Playing favourites: Do mothers really prefer one particular child?

Almost every statement surrounding the Duke of York's disastrous TV interview and subsequent withdrawal of public duties this week mentioned that he was the Queen's 'favourite son'. But is this just added media drama or is it possible to love one child a little more than another? 

Historians described this week's royal mess as unprecedented. The most dramatic statement from a member of the royal family since Edward VIII's explosive announcement that he was renouncing the throne to marry Mrs Simpson.

There have been scandals involving Windsor house in the past, divorce, adultery and nude images paraded on the internet but never has a member of the Royal family been forced to withdraw from public life because of their unpopularity.

Throughout this debacle, Prince Andrew has been described as his mother's favourite son. Is it true, and should it even matter?


Golden child

Psychologists are pretty united on this front.

Research has shown that overwhelmingly yes, most parents do have a favourite child.
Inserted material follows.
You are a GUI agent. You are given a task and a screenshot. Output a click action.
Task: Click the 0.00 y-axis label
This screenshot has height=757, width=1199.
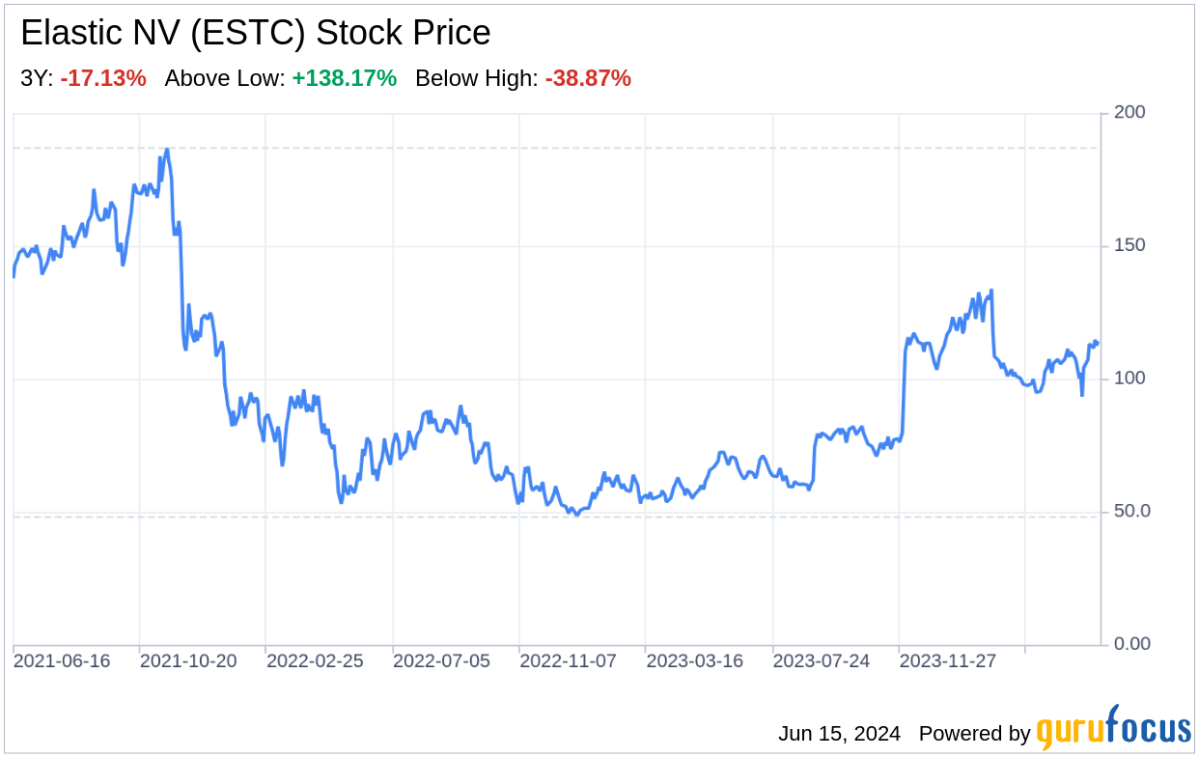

From birth order to gender and how much a parent relates to their child in terms of personality means that one sibling will have pride of place in their parent's psyche.

Despite the research, parents struggle to accept the guilt that comes with preferring one of their children over another. And even if they battle to make sure it is kept under wraps, often children will perceive preferential treatment of a sibling by their parents.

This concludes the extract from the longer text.